I've been debating net neutrality for quite some time now on Facebook and on Google+. Well, mostly on Google+, I guess Google+ is more intellectual than Facebook, but I don't really know for sure.
In reviewing the debates I've had on Google+, I've noticed a few interesting patterns. The first one is pretty obvious: there is a severe dearth of facts coming from the faction that hates the idea of reclassifying ISPs as Title II common carriers. Even when they come up with something so specific that it could be a fact, they are loathe to come up with a reference, you know, a link.
Maybe that's because there is this fantasy that the market is rational and that it will correct itself from the abysmal service we're now getting from ISPs we all hate. Even when pressed to provide concrete examples, opponents of reclassification are unwilling to provide the proof needed to support their position.
Another pattern I've noticed is that opponents of reclassification seem to have missed something: things got this bad even though no reclassification has been done. Proponents of the status quo will tell us over and over again that reclassification will reduce our ISPs to humdrum services that will slowly devolve to mediocre services that will never get better. Here's the problem: we already have that.
We've given the ISPs subsidies and tax breaks for more than a decade and they have really done nothing close to keeping up with world class ISPs in other developed countries like Japan, Norway, Finland and South Korea. Really, we're not even close.
If we really want to revive our staid internet carriers, there are at least two things that need to happen:
1. Reclassify our ISPs as carriers under Title II. This will have three particularly obvious effects: it will force carriers who own the pipes to share their pipes at wholesale pricing, drive selfish investors away and it will force carriers to divest or spin-off their content properties.
2. As investors flee from traditional ISPs due to reclassification (as predicted by so many people who don't really know for sure), we need to remove state barriers to community broadband so that internet access becomes what should have been from the beginning: a state owned, transparently regulated utility. When internet access is sold as a utility service, suddenly, the network becomes neutral about where content is coming and where it is going.

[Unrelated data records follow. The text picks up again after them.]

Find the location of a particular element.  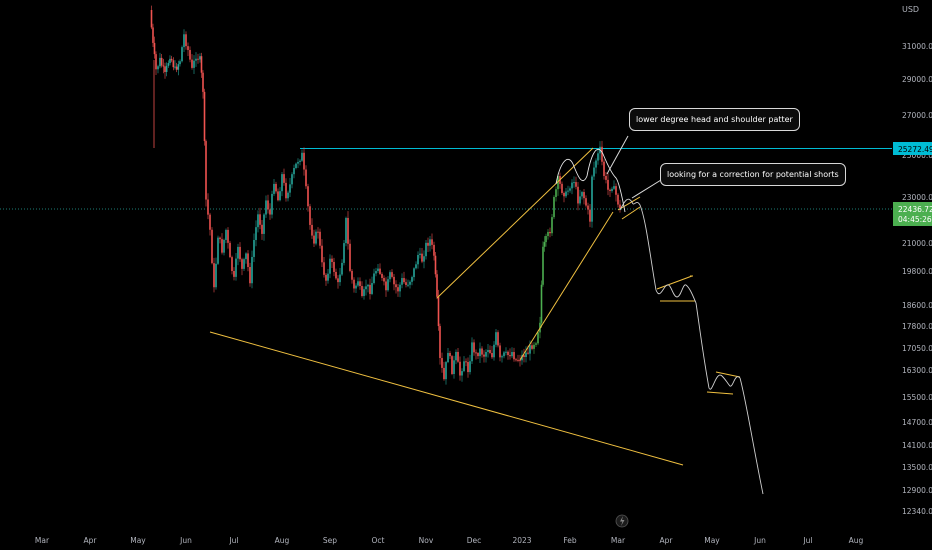

price-tick-label: 19800.00 is located at coordinates (917, 272).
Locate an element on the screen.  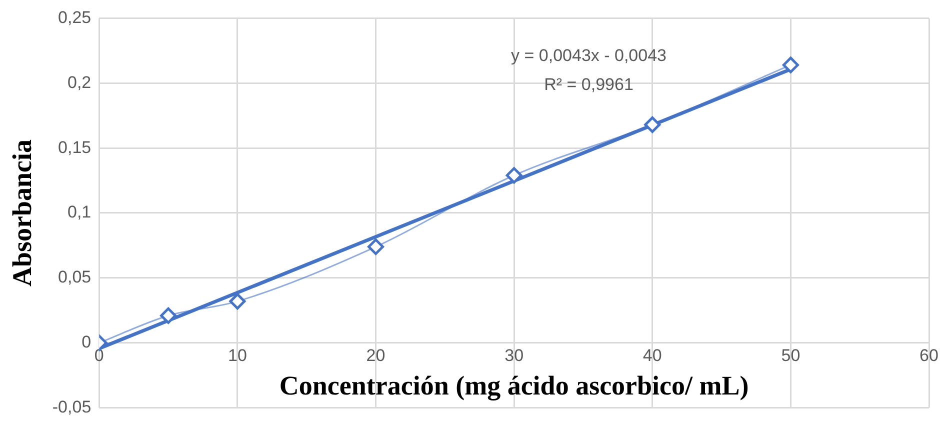
y-tick-label: 0 is located at coordinates (87, 342).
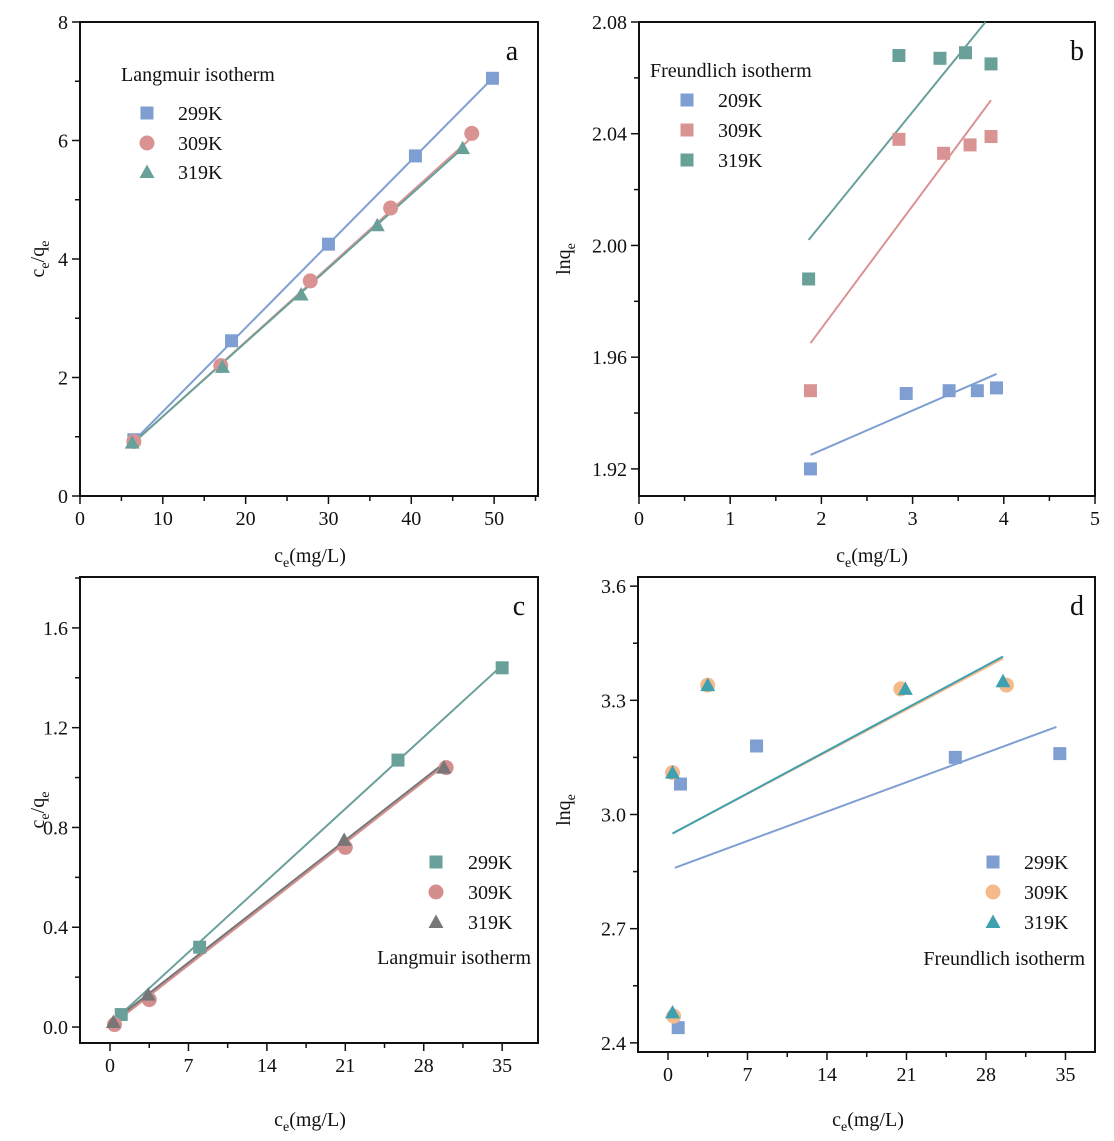 The width and height of the screenshot is (1114, 1141). Describe the element at coordinates (610, 358) in the screenshot. I see `y-tick-label: 1.96` at that location.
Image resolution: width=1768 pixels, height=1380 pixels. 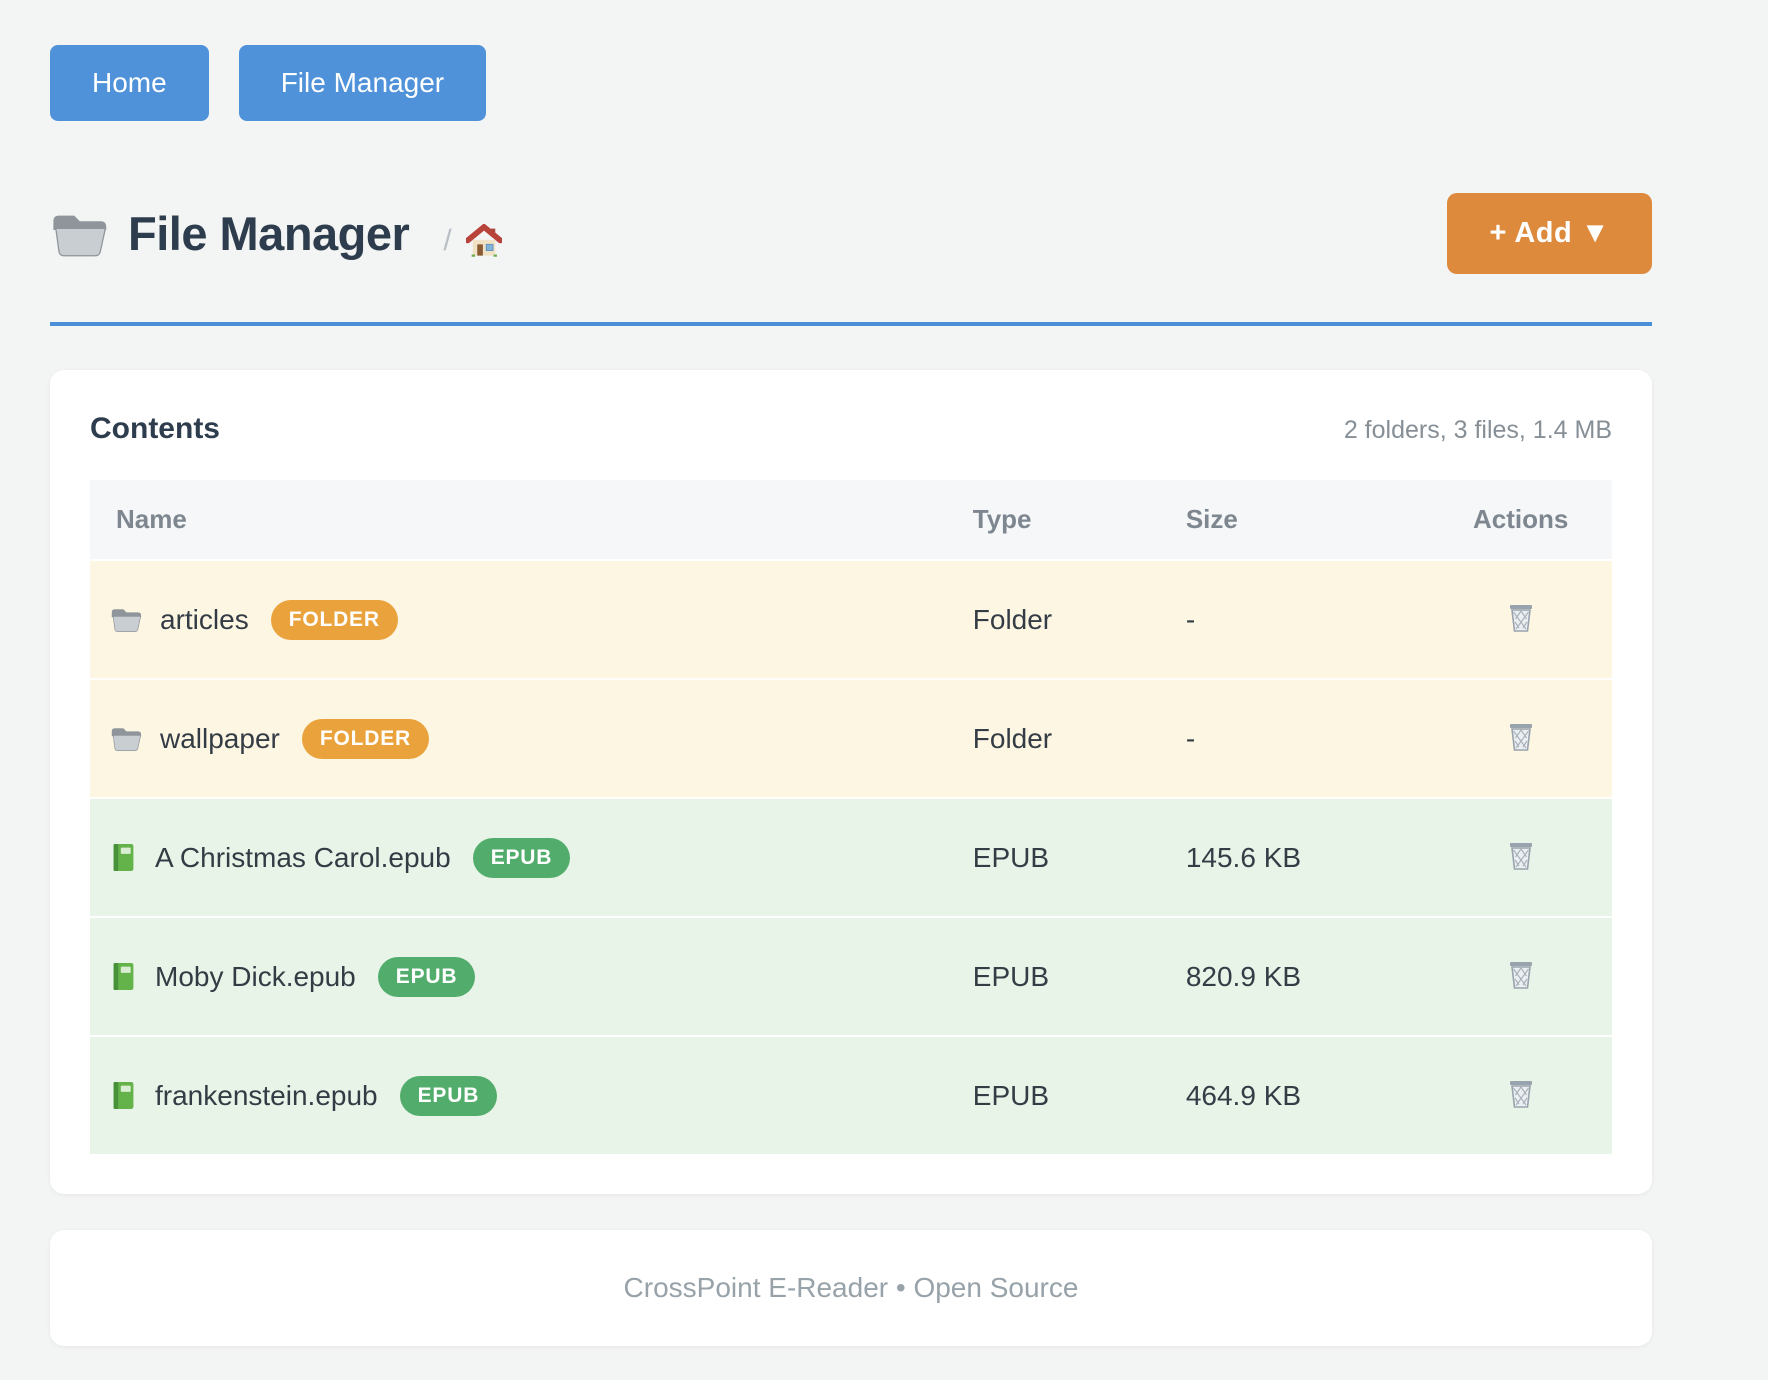 What do you see at coordinates (362, 83) in the screenshot?
I see `file-manager-button: File Manager` at bounding box center [362, 83].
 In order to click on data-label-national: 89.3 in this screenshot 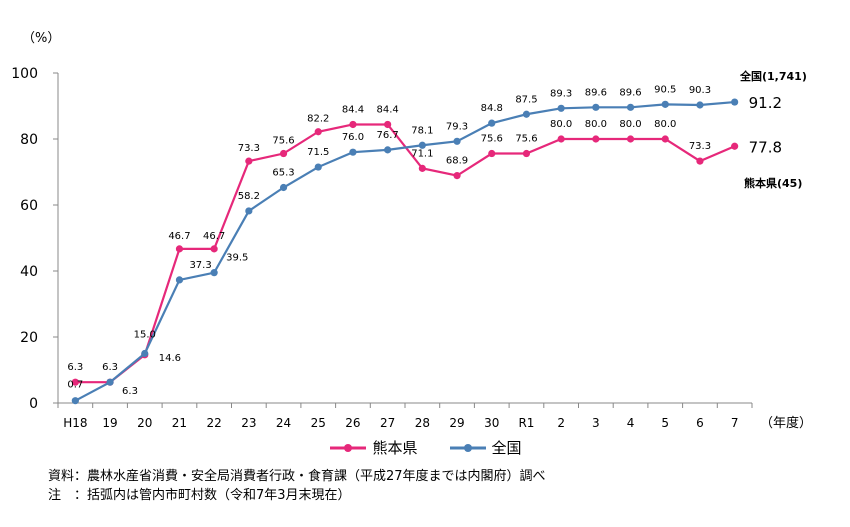, I will do `click(561, 94)`.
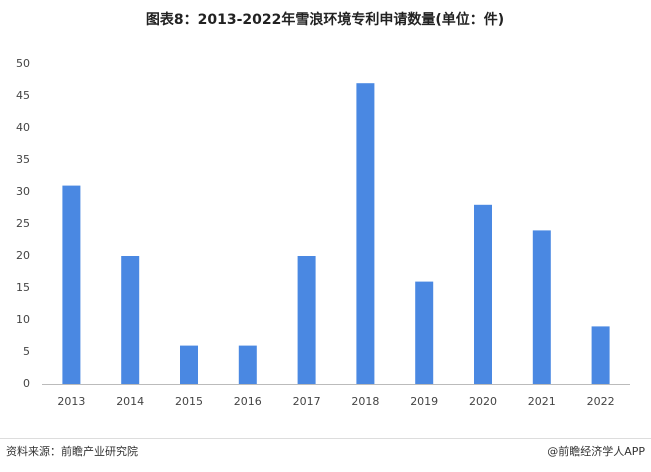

This is not a political issue as it transcends the entire political spectrum. Conservative communities in Colorado have voted in favor, and sometimes overwhelmingly so, of communities to build their own broadband networks, even after rigorous barriers have been passed into law. Democrat, Republican, conservative, and liberal alike, they all agree that the status quo sucks and they are looking for something better. And they are doing it without Congress.
While members of Congress are scoring points in favor of hobbling and stifling internet access, communities are going it alone. Conservatives hate to see the FCC get involved because they think it's a state's rights issue. Never mind the millions they get from incumbent carriers to keep the status quo. Liberals in Congress tend to oppose net neutrality because they are friends to copyright interests, and anything that keeps the spigot small means more DVD and BluRay sales.
Unfortunately, the corrupting influence of money in Congress means that they aren't listening to the rest of us. They don't see the more than 400 communities that have already built their networks, with many of them delivering gigabit access to their residents. And they certainly don't see those community broadband networks delivering the content without hindrance based upon origin and destination. Why not? Because community broadband networks are loyal to the communities they serve, not some jerk of a CEO in a corner office on 5th Avenue in New York, intent on using his bonus to buy his second home on the coast of Spain.
The monopolies are here because government allows monopolies to exist. The public monopolies, community broadband, are doing a great job of servicing their residents, by any measure. The private monopolies like Comcast, Time-Warner, ATT and Verizon are plowing their money into political contributions rather than their networks. They are setting up alliances to prevent encroachments like community broadband and Title II reclassification. Most of the problem arises from government, or the lack thereof. How did that happen?
The slow erosion of campaign finance regulation is how it happened. Once large companies figured out that they could pay for the laws they wanted, the regulators and regulations they wanted, they gave up on competition in the market. Now they compete in the government. Citizens United is the Supreme Court case that brought the issue to a head, to national recognition. Private monopolies and the lack of fundamental campaign finance reform got us here.
But we can get Congress and our state legislatures to listen to us again. Once we remove the incentives for big donors to spend their money on candidates and for candidates to rely upon them, then the Congress, and our state legislatures will once again be dependent upon the people, alone.
That is how we can restore freedom to the internet in the United States. But you won't hear any of that from opponents of net neutrality, reclassification or community broadband.